By: Daniel Jackson
Album Type:Full Length
Date Released:30/03/2018
Label:Metal Blade Records
‘Exile Amongst the Ruins’ CD//LP//DD track listing:
1. Nail Their Tongues
2. To Hell or the Hangman
3. Where Lie the Gods
4. Exile Amongst the Ruins
5. Upon Our Spiritual Deathbed
6. Stolen Years
7. Sunken Lungs
8. Last Call
The Review:
Given enough time, any and every band will stumble. Of course, there are degrees and scale to these things. Each fall will come from different heights and will last for different distances. After 25 years of growth and refinement, Primordial were long overdue for something like ‘Exile Amongst the Ruins’. The big picture issues have been covered in a number of places already, but they do ring true: the album is longer than it should be, and the overall feeling is that this was a really good EP stretched into a bloated, clunky full length.
A narrow example of this album’s larger problems lies in one of the album’s singles: “To Hell or the Hangman”. The song is built around a really great song idea. The driving groove that serves as the song’s backbone is a brilliant way for the band to avoid some of the rhythmic tropes the band have been working with over the last 10-15 years. The central guitar idea is every bit as good. It feels unmistakably like Primordial, but places that sound in a new context and it all comes together beautifully. The problem is that the band ride this great idea into the ground, going minutes longer than they should have. Heart’s “Barracuda” is an all-time classic, but nobody would listen to it if it were just slight variations of the opening riff, with no break or chorus, for seven-plus minutes. No idea is good enough to withstand that kind of repetition without diminishing returns.

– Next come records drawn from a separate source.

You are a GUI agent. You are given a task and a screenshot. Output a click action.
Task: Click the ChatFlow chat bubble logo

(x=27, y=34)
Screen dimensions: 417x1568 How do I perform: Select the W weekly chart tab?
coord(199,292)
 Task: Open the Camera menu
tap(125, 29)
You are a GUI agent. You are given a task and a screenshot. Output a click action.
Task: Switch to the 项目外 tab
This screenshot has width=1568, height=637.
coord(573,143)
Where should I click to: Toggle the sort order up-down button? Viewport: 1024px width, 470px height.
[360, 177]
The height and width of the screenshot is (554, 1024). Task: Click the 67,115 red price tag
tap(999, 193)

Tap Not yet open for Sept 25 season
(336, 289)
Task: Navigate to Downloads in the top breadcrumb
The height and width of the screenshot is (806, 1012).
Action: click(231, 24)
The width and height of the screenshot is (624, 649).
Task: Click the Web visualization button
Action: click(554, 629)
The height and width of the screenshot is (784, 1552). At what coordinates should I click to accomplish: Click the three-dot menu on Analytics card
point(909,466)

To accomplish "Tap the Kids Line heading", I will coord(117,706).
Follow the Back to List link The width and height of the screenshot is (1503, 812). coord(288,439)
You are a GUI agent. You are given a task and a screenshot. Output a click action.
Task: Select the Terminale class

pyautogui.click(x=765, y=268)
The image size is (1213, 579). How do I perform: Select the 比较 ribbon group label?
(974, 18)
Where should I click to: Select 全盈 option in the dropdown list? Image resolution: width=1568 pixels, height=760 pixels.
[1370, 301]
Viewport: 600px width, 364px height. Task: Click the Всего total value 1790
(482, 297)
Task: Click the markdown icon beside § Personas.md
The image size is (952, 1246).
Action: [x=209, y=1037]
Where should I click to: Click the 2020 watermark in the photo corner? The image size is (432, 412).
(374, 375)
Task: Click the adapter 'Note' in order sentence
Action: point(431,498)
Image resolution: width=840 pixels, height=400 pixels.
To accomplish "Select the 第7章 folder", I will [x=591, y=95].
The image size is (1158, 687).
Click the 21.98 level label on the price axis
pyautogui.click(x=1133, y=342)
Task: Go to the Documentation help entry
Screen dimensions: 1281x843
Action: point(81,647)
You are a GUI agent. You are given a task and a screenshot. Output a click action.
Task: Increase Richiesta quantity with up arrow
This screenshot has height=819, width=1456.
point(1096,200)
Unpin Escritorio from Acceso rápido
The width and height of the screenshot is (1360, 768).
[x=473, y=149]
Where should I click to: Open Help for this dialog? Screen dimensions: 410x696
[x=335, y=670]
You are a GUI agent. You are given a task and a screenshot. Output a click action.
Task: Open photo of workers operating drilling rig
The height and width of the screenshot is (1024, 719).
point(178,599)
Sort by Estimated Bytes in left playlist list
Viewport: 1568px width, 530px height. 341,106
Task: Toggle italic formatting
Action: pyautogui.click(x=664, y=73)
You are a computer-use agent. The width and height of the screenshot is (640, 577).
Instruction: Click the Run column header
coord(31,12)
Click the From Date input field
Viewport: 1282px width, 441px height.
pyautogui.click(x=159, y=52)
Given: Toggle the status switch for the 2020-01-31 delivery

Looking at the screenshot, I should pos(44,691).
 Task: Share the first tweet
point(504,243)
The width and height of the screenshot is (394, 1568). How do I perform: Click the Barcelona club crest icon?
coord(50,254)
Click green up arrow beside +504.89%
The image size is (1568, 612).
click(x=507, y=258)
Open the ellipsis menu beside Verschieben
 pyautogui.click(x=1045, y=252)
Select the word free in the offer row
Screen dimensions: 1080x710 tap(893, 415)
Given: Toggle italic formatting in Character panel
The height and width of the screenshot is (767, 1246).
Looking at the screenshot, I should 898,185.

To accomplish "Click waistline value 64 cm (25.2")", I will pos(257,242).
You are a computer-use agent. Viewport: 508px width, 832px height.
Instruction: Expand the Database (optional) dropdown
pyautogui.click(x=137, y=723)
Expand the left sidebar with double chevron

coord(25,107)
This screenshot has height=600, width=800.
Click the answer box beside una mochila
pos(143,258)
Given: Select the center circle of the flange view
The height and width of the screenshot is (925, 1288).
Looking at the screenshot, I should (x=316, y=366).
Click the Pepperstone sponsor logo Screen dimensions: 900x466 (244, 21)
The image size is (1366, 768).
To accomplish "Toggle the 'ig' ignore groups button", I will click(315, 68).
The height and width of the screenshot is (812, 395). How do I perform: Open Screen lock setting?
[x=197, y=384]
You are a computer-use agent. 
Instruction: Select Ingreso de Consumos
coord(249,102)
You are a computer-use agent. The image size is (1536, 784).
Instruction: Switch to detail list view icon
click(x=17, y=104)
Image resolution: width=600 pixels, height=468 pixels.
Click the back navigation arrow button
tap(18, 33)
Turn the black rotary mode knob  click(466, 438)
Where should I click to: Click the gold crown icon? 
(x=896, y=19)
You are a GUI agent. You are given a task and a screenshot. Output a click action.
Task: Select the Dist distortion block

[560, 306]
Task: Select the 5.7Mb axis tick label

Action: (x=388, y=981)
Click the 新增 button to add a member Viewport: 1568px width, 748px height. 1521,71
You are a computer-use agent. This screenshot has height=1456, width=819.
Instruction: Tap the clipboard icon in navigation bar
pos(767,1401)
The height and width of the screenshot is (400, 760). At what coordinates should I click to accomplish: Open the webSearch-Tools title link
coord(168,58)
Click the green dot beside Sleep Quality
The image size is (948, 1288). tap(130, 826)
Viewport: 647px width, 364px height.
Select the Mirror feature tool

One of the other nagging issues that hurts ‘Exile Amongst the Ruins’ in a general sense is Simon O'Laoghaire’s occasionally uneven performance. I have no idea what happened here. I don’t know if he ventured a tad too far outside his comfort zone, or if there were production issues, but there are specific moments over the course of the album where things just fall apart. It’s particularly noticeable thanks to the album’s natural-but-boxy drum sound. For a frame of reference, the drum sound might be described as a heavier, updated version of the sound on Satyricon’s ‘Nemesis Divina’, especially in the kick drums.
For the most part, O'Laoghaire sounds like his strong, feel-oriented self. But a specific example to illustrate where his performance becomes a problem would be “Sunken Lungs”. The song is difficult to get through because O'Laoghaire’s grove-shy and needlessly busy beat choice is made all the more unpalatable by the kick sound. It feels intentional, but it’s difficult to shed the feeling that he’s perpetually late coming in on the downbeat because he’s frantically shoving as many notes as he can into the counts prior to it. If it were a brief section or the intro, you could almost wave it off, but it’s used as the general rhythm structure for the whole song. I normally wouldn’t have spent so much time on this, but O'Laoghaire is usually a drummer I’m excited to hear more of, and some of the choices he’s made on this album are a complete mystery to me.
As I indicated earlier, the story of this album for me is similar to what you might have read elsewhere. There are a ton of good and great ideas here, but some of those ideas get lost in translation, and some are ridden for well past too long. Even when Primordial misfire, the end result is still a largely good album. That’s where the degrees and scale I mentioned earlier come in. When Primordial put out their worst album in more than a decade, it’s because they put out a good-but-not great album. This isn’t ‘Illud Divinum Insanus’ or ‘Cold Lake’. This is Primordial going through some growing pains as they try new things. I have no doubt they’ll get where they mean to go, but the start of this journey is a bit more rough than they might have planned.